“No other watch can trigger such a flood of polarising emotions that range from searing envy to sanctimonious disdain,” an anonymous editor writes at timeandtidewatches.com. “A gold Rolex isn’t just a watch, it’s a divisive psychodrama with more baggage than a luggage carousel.” In other words, it’s bling. Some people like bling. Some don’t. Does that make a gold Rollie “the world’s most divisive watch”? I guess. More importantly . . .
Is it the world’s most dangerous watch?
The theory: the Au Rolex Day-Date President (as worn by that paragon of good taste Donald Trump) is the ultimate example of watch-shaped criminal catnip. It’s easily identified and worth its weight in gold. montredo.com breaks down the new gold 41mm (not literally):
- Case: 18.5 grams (13.88g fine gold)
- Case back: 7.21 grams (5.41g fine gold)
- Bezel: 5.30 grams (3.98g fine gold)
- Bracelet: 68.85 grams (51.64g fine gold)
That’s 74.91 grams of fine gold all-in. As of October 3, goldpricez.com pegs the price of fine gold at $56.60 per gram. So a gold Rolex is worth $4239.91 in raw materials.
I’ve never heard of a Rolex chop shop (or seen one on TV), but a new gold Rolex Date-Just (all gold, no diamond bezel) costs $56,550. You can be sure it’s worth $5k on the street, and a lot more on eBay.
Regular readers know I’m a dog with a bone when it comes to highlighting Rolex criminals.
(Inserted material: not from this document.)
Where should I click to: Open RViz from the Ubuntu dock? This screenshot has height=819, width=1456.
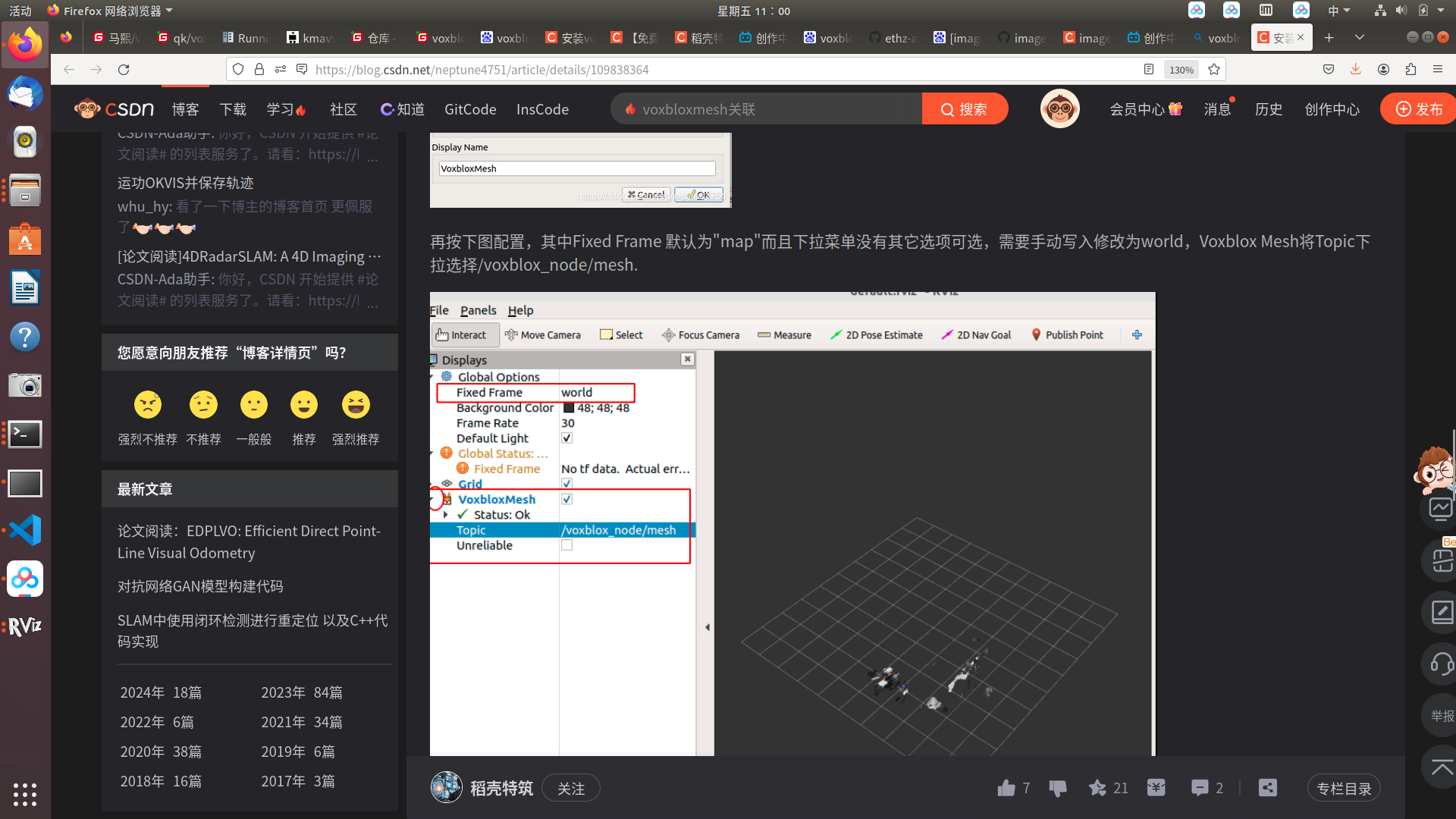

Because they’re out there – and I care.
One need only Google “Rolex robbery” to see that Russian oligarchs aren’t the only criminals coveting the world’s most divisive watch. (If you don’t want to know the score, look away now.)
Records state that [Quentin Alonso Cordova, 23] admitted using a different gun in a robbery on Aug. 28, 2020, when he shot someone multiple times in the parking lot of Bucks Wild Cabaret, at 11327 Reeder Road in northwest Dallas, then robbed them of a gold, diamond-encrusted Rolex watch and gold bracelet.
OK, Buck’s Wild Cabaret offers Texans “adult entertainment.” In other words, it’s a strip club. What are the odds of getting mugged in the parking lot of a strip club in the wee hours of the morning? Any gun guy will tell you the story there: avoid stupid people in stupid places doing stupid things. Let’s try that again . . .
At around 11.30am on Friday 11 June – a local man aged in his 80s – returned to his car that was parked in Howard’s Lane car park [above].
As he got into this vehicle, he noticed a woman walk toward his car. She stopped to say hello and then got into the vehicle passenger side uninvited, leant across him and made sexual advances toward him, which was not welcome. When the victim asked the woman to leave she became aggressive.
The woman grabbed the victim’s hand and scratched it, she then left the vehicle. The victim subsequently discovered that his gold Rolex watch had been stolen.
Out of the blue, at 11:30 in the morning, a woman gets into an octogenarian’s vehicle, makes sexual advances, is rebuffed and steals his gold Rolex. Riiiight.
[Just so you know, Wareham, Dorset, England is a sleepy market town of 5,496 inhabitants; you can round down the number of crimes committed in Wareham per month to zero.]
Not really making my case for the chances that an average gold Rolex wearer faces an increased likelihood of ending-up a victim of a violent robber, am I?
How about the sad tale of Pop Smoke, the rapper killed for his gold Rolex during a targeted home invasion? No? Let’s return to The Land of Hope and Glory for a more relatable rip-off . . .
Mr Bruce, a 63-year-old marine engineer, was walking in Wimborne town centre on July 15 when he was approached by the pair. ‘One had a clipboard and the taller one was making out she was deaf and they wanted signatures for a petition for a new deaf centre.
‘I signed it with my left hand, which was the same hand my watch was on, and one of them then gabbed hold of me and went to hug me. I straight away put my hand on my pocket where my wallet was and pushed her off and walked away.
‘I walked around the corner and realised they had taken my watch. By the time I went back they had gone. ‘I have worked in some real hot spots around the world and consider myself to be streetwise and this is the first time I have been hit. ‘These women are highly rained professional dippers who know what they are doing.’
OK, hands up (they’re playing my song): the Internet doesn’t provide enough anecdotal evidence to bolster my argument that a gold Rolex is more a target for criminals than any other Rolex.
In my defense, I submit the following fictitious quote from a bad guy who focused his imaginary horological theft on the Rolex President.
“It’s common sense. A gold Rolex is worth more on the street than a steel one. Unless it’s Paul Newman’s Daytona or something vintage like that. Those I keep for myself.”